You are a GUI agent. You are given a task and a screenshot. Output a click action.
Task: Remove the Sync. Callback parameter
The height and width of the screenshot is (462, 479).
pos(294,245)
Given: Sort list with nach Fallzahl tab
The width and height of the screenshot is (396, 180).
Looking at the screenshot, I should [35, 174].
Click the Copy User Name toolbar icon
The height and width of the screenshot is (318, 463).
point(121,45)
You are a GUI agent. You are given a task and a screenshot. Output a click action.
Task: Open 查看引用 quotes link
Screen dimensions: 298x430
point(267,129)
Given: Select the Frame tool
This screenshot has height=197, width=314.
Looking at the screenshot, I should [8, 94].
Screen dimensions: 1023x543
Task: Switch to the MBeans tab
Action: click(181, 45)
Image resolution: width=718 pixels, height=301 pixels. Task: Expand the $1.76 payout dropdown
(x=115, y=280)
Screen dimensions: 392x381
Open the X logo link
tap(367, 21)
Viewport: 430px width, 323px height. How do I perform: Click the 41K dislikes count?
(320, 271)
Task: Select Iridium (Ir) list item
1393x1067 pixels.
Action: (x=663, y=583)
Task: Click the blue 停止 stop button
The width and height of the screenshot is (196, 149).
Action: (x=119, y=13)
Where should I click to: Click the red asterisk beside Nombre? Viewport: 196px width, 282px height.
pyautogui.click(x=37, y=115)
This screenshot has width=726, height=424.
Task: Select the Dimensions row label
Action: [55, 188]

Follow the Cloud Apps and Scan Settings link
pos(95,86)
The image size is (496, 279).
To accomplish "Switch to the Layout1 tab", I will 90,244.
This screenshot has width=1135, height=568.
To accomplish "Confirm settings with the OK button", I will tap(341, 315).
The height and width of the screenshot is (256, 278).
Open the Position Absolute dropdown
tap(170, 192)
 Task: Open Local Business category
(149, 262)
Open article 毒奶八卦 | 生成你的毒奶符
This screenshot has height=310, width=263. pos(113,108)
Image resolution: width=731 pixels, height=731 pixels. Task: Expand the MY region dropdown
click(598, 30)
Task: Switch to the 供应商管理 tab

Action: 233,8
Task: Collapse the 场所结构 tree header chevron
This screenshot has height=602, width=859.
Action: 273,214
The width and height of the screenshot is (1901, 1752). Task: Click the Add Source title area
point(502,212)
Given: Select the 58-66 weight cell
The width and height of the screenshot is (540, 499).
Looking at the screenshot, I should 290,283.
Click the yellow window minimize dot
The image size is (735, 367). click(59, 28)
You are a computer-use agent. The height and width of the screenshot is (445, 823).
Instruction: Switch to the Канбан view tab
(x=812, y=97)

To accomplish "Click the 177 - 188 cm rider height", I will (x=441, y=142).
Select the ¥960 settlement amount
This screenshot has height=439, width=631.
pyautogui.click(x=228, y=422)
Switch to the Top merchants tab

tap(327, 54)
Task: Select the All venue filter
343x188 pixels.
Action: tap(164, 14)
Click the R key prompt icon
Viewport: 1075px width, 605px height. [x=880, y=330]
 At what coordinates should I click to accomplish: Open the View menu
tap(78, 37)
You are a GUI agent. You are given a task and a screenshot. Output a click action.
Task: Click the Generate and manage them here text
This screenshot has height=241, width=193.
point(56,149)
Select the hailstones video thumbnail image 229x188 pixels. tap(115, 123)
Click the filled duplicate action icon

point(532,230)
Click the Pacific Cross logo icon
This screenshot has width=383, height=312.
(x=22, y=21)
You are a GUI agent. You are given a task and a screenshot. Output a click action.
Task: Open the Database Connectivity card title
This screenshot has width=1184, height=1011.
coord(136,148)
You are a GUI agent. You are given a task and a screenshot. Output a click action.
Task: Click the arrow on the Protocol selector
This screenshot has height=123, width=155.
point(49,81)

··········

Begin at the line above that has "Given: Select the Frame tool" and stop after the line that has "Given: Select the 58-66 weight cell", copying each line exactly and adding nothing else.

Given: Select the Frame tool
This screenshot has height=197, width=314.
Looking at the screenshot, I should [8, 94].
Screen dimensions: 1023x543
Task: Switch to the MBeans tab
Action: click(181, 45)
Image resolution: width=718 pixels, height=301 pixels. Task: Expand the $1.76 payout dropdown
(x=115, y=280)
Screen dimensions: 392x381
Open the X logo link
tap(367, 21)
Viewport: 430px width, 323px height. How do I perform: Click the 41K dislikes count?
(320, 271)
Task: Select Iridium (Ir) list item
1393x1067 pixels.
Action: (x=663, y=583)
Task: Click the blue 停止 stop button
The width and height of the screenshot is (196, 149).
Action: (x=119, y=13)
Where should I click to: Click the red asterisk beside Nombre? Viewport: 196px width, 282px height.
pyautogui.click(x=37, y=115)
This screenshot has width=726, height=424.
Task: Select the Dimensions row label
Action: [55, 188]

Follow the Cloud Apps and Scan Settings link
pos(95,86)
The image size is (496, 279).
To accomplish "Switch to the Layout1 tab", I will 90,244.
This screenshot has width=1135, height=568.
To accomplish "Confirm settings with the OK button", I will tap(341, 315).
The height and width of the screenshot is (256, 278).
Open the Position Absolute dropdown
tap(170, 192)
 Task: Open Local Business category
(149, 262)
Open article 毒奶八卦 | 生成你的毒奶符
This screenshot has height=310, width=263. pos(113,108)
Image resolution: width=731 pixels, height=731 pixels. Task: Expand the MY region dropdown
click(598, 30)
Task: Switch to the 供应商管理 tab

Action: 233,8
Task: Collapse the 场所结构 tree header chevron
This screenshot has height=602, width=859.
Action: 273,214
The width and height of the screenshot is (1901, 1752). Task: Click the Add Source title area
point(502,212)
Given: Select the 58-66 weight cell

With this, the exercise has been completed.